Anyway, my answer is basically the same as brushfire's, but i'd add that

  • Your goal is to make the theory applicable to real life (not just to passing a test--then it becomes just rote BS). All that stuff about aerodynamics and weather is important to something we're going to encounter in the cockpit.
  • You have to adjust to the student basic understanding and preparation. Maybe dragging them through a lesson they haven't read about counts as a dumbass tax, but it isn't the most efficient way to learn.
  • You have to adjust to the topic

It took me probably a half dozen CPR classes to figure this out, and when I quit doing it i was still making adjustments to my techniques and approaches.
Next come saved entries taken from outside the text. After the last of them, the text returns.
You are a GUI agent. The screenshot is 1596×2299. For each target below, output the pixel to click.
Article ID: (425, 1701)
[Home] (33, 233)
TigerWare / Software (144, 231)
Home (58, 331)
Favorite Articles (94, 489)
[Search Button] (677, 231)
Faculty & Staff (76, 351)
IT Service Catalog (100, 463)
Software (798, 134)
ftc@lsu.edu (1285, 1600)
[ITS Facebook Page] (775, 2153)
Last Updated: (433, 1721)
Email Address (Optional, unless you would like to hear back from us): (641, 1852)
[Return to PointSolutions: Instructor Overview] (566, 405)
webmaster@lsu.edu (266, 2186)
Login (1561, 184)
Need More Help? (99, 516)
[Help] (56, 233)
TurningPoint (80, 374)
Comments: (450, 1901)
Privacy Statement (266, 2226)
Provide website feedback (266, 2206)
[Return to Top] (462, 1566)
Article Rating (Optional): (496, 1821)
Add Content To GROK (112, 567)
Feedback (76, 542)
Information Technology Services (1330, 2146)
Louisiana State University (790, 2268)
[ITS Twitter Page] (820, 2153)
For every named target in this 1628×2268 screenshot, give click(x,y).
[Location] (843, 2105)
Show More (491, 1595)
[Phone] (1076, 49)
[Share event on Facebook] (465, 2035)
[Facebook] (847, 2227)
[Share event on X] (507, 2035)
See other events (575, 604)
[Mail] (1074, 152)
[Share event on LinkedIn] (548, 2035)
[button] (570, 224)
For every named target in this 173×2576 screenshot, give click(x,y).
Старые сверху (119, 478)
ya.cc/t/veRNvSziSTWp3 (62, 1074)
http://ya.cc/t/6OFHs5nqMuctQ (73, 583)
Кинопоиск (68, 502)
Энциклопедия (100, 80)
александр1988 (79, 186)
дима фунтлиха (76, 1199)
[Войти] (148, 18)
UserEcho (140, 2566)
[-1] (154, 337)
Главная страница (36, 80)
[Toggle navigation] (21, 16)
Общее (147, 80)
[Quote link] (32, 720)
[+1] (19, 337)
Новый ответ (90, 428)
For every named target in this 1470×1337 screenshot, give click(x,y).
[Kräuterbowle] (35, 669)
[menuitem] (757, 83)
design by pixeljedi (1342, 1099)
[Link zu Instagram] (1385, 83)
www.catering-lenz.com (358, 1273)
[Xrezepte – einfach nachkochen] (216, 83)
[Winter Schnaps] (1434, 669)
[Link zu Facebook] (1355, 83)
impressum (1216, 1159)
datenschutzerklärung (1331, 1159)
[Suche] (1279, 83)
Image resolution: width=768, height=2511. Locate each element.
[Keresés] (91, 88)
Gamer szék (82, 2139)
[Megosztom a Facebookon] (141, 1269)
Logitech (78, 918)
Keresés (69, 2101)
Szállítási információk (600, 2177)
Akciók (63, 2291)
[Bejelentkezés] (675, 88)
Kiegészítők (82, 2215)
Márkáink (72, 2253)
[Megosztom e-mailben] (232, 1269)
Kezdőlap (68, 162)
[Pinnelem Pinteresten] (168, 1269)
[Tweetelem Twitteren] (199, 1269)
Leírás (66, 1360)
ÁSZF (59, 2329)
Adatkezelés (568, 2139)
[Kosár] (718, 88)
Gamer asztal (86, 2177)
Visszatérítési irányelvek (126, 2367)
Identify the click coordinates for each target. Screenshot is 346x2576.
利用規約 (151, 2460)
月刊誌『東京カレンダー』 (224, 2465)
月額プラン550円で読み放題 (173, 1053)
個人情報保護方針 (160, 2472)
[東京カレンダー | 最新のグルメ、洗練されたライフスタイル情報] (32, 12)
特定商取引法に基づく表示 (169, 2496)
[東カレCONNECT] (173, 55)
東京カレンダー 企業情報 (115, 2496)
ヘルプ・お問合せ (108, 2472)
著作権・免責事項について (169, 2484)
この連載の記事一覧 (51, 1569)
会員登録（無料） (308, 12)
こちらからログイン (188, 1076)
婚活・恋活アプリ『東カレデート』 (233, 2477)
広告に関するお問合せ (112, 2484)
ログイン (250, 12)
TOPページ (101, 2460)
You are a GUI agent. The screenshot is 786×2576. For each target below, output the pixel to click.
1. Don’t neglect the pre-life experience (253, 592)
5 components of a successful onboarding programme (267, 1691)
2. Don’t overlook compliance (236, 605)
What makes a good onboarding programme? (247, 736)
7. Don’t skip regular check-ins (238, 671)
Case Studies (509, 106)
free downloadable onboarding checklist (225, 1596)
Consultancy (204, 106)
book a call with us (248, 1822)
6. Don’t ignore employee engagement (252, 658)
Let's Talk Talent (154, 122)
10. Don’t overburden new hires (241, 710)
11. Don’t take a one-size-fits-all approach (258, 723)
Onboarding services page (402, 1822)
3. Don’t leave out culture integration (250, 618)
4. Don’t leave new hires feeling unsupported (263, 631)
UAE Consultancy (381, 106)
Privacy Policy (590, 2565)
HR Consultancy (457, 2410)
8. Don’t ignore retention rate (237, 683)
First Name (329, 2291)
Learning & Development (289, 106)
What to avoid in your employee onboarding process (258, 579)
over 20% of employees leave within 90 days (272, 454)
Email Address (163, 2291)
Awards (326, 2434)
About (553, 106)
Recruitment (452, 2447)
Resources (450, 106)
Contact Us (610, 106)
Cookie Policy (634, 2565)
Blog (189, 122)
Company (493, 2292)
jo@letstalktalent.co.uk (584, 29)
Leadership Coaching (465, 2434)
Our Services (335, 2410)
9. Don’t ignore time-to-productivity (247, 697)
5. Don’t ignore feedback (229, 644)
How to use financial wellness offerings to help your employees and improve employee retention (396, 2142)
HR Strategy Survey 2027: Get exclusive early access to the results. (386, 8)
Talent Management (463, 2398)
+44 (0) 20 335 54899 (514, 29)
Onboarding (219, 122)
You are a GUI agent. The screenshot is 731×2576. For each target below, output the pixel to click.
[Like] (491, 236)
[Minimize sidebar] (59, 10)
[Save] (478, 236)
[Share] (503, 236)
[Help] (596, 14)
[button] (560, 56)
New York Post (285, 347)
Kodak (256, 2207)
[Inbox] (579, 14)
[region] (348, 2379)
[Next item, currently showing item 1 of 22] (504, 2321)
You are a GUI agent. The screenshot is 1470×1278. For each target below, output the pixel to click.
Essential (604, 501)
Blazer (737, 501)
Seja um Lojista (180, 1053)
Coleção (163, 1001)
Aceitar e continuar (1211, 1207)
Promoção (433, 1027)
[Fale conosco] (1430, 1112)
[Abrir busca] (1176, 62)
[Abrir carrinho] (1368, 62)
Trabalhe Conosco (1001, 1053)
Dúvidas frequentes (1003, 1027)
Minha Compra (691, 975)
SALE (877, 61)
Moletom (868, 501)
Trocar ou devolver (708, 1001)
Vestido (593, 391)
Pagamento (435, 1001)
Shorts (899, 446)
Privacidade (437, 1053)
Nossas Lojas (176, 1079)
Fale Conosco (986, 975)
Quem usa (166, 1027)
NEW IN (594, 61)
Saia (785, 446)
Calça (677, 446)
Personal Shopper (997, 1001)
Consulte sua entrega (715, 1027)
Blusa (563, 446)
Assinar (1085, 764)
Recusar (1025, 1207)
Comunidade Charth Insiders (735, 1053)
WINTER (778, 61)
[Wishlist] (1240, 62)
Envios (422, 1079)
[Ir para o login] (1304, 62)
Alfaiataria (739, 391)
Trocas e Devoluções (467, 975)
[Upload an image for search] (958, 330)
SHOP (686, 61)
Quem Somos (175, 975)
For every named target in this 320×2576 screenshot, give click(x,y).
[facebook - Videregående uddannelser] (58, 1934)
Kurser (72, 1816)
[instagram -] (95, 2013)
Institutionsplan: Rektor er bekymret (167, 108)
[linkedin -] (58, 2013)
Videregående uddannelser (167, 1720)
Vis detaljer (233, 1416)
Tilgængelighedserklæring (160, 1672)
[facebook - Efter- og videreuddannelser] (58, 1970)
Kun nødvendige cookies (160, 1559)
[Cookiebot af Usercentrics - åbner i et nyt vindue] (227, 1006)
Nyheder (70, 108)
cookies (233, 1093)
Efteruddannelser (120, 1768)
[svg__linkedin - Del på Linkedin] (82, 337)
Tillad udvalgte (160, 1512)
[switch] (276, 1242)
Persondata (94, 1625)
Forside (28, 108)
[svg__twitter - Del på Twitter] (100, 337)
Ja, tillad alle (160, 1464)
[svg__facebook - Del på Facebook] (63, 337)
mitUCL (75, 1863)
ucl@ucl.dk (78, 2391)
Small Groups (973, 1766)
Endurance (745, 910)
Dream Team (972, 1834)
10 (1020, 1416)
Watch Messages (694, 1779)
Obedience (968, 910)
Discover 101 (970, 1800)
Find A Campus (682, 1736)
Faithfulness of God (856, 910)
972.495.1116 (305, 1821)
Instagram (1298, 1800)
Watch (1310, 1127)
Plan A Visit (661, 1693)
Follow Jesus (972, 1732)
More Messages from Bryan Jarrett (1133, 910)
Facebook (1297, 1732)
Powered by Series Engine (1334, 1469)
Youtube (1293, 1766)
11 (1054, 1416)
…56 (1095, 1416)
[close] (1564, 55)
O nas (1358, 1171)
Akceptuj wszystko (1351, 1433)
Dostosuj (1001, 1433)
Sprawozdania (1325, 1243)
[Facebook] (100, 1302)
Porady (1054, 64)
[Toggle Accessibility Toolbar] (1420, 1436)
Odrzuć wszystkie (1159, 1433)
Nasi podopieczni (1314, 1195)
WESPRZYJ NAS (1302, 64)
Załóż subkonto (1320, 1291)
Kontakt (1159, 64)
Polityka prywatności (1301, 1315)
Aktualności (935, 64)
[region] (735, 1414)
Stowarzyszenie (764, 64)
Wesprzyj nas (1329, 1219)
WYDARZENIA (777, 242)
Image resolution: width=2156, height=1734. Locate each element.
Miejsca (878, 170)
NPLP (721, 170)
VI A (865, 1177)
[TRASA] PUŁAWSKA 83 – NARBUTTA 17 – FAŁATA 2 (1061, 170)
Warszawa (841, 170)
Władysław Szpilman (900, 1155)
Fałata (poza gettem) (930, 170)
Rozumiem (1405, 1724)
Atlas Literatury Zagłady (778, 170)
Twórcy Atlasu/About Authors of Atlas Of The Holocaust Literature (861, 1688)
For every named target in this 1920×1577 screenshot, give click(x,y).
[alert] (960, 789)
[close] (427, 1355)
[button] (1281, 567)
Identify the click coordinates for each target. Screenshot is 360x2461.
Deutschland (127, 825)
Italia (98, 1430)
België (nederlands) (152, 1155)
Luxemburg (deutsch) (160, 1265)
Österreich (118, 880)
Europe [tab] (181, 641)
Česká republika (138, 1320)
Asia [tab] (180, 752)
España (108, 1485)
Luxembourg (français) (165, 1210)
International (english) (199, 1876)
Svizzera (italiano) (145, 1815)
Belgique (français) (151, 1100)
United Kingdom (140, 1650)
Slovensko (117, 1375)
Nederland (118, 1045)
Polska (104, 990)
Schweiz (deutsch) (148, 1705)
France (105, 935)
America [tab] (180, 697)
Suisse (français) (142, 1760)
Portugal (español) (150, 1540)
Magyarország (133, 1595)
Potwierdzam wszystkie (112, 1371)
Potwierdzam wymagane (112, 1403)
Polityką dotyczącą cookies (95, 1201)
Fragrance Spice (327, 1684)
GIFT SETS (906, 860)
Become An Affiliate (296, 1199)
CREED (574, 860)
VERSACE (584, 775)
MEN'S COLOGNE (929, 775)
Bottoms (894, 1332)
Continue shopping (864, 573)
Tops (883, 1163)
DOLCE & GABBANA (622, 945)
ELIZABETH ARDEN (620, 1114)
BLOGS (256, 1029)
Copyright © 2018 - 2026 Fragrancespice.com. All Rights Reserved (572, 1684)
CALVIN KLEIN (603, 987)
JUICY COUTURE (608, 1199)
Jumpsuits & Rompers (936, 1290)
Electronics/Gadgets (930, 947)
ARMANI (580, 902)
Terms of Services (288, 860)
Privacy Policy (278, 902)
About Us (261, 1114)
And sometimes i'd blow it in a big way, other times i'd have students walk out saying they'd taken this class 20 times and just now really got it. if you watch your students and adapt rather than hanging on to a rigid plan that isn't working, you can tip the balance.

 

good luck,

--c

Posted

Brushfire21, kodoz,

 

Thanks for the input.

I think you both are right.

The more I think about it the more it occurs to it really depends on who it is you are teaching. Some people catch on faster than others. But if you are teaching to a group you really need to speak to the slowest learner. But, you can give too much information. However it is best to present the knowledge in a way that it can be used in real life and the student(s) can relate.

 

Thanks.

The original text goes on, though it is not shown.